### Your objective
Output the lines of the records starting at the line containing "The height and width of the screenshot is (264, 477)." and ending at the line containing "Looking at the screenshot, I should 393,40.", both included, as a JSON list of strings with one string per line and blank lines skipped. Omit the pictures.
Start Provided information
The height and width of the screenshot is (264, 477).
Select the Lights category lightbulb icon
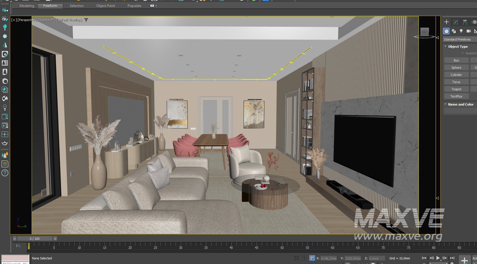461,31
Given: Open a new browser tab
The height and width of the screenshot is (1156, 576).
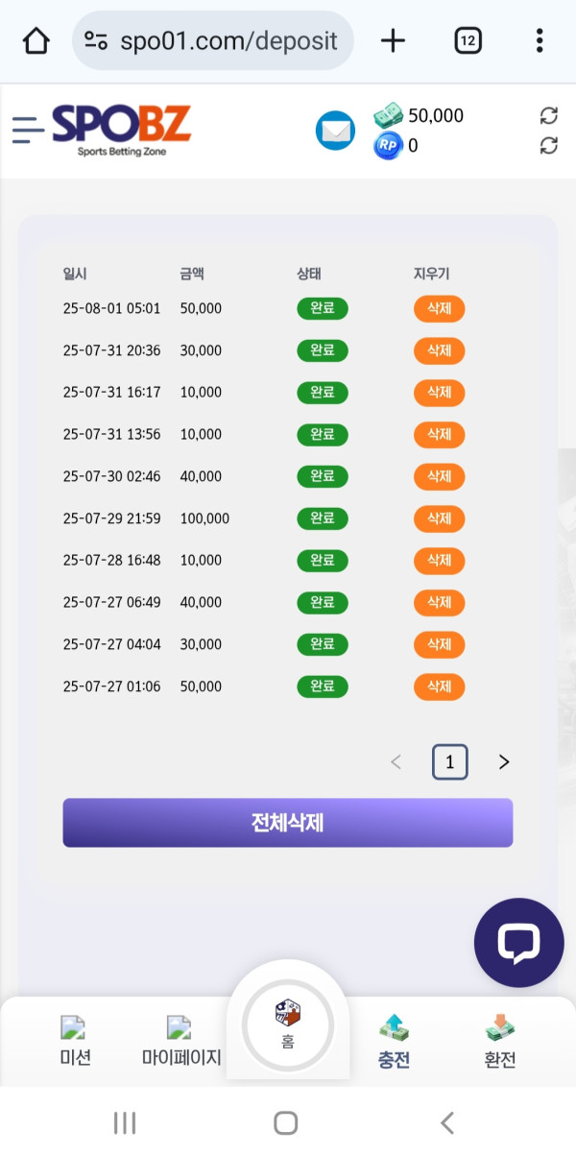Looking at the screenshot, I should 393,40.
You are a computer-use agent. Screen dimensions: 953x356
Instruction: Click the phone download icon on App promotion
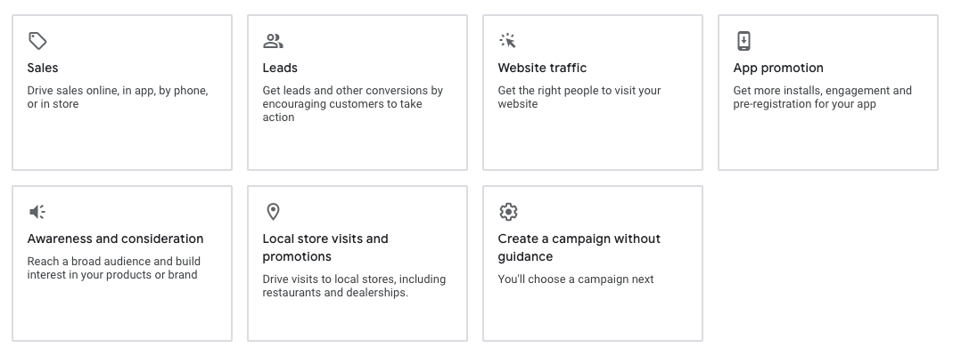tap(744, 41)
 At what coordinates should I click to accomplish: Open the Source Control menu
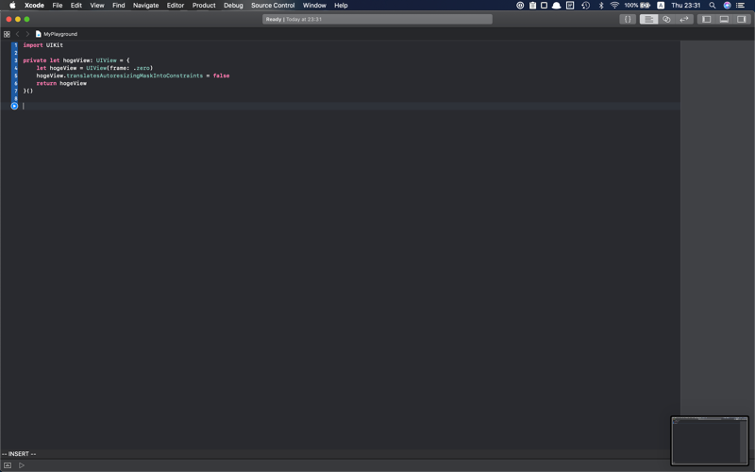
End Provided information
Start Provided information
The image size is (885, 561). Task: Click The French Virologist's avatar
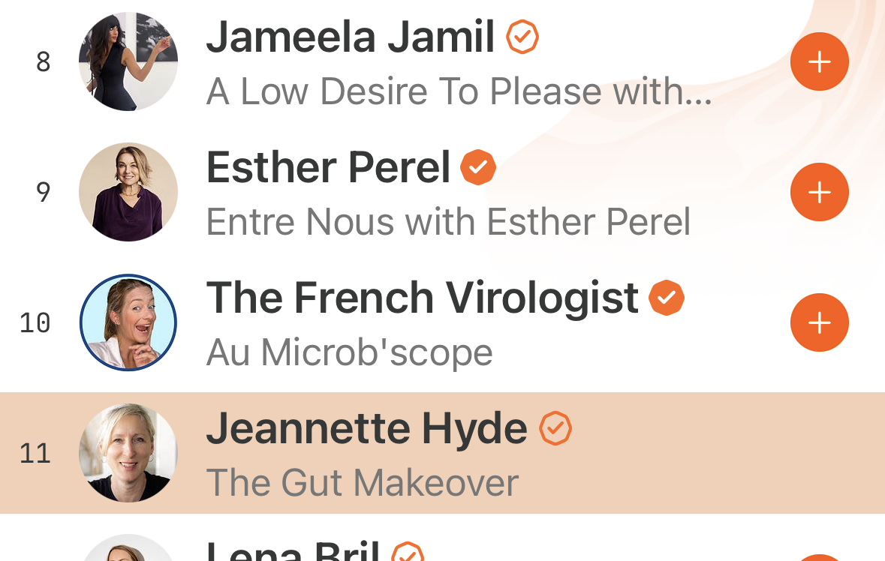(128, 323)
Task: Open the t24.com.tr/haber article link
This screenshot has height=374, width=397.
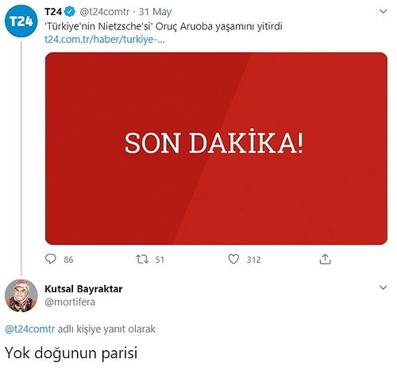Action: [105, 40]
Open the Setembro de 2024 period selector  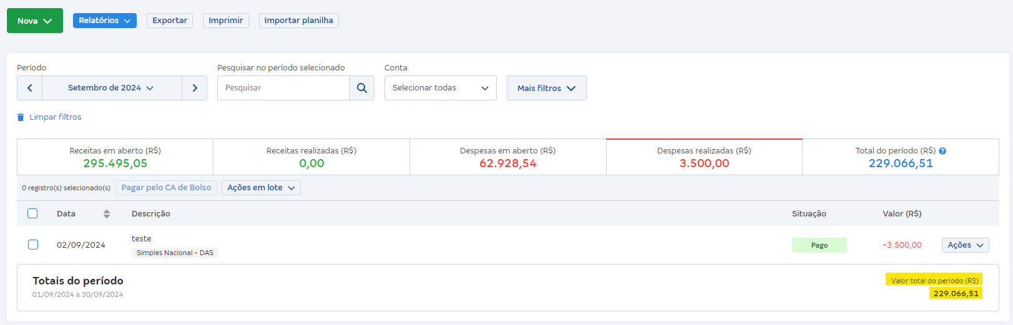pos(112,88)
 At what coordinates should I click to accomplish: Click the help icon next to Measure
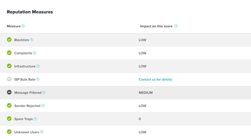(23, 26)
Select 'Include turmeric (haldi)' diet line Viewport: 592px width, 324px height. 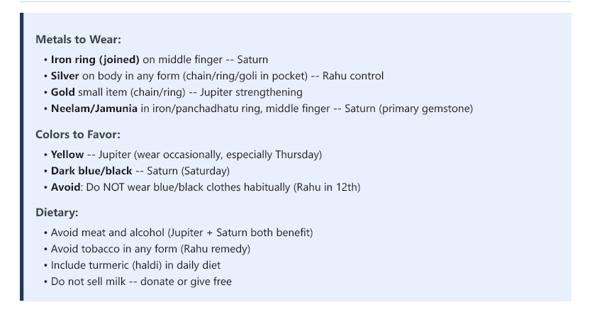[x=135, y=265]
End Provided information
### Result for this task
[
  "The height and width of the screenshot is (264, 477).",
  "Select the Lights category lightbulb icon",
  "461,31",
  "Given: Open a new browser tab",
  "The height and width of the screenshot is (1156, 576).",
  "Looking at the screenshot, I should 393,40."
]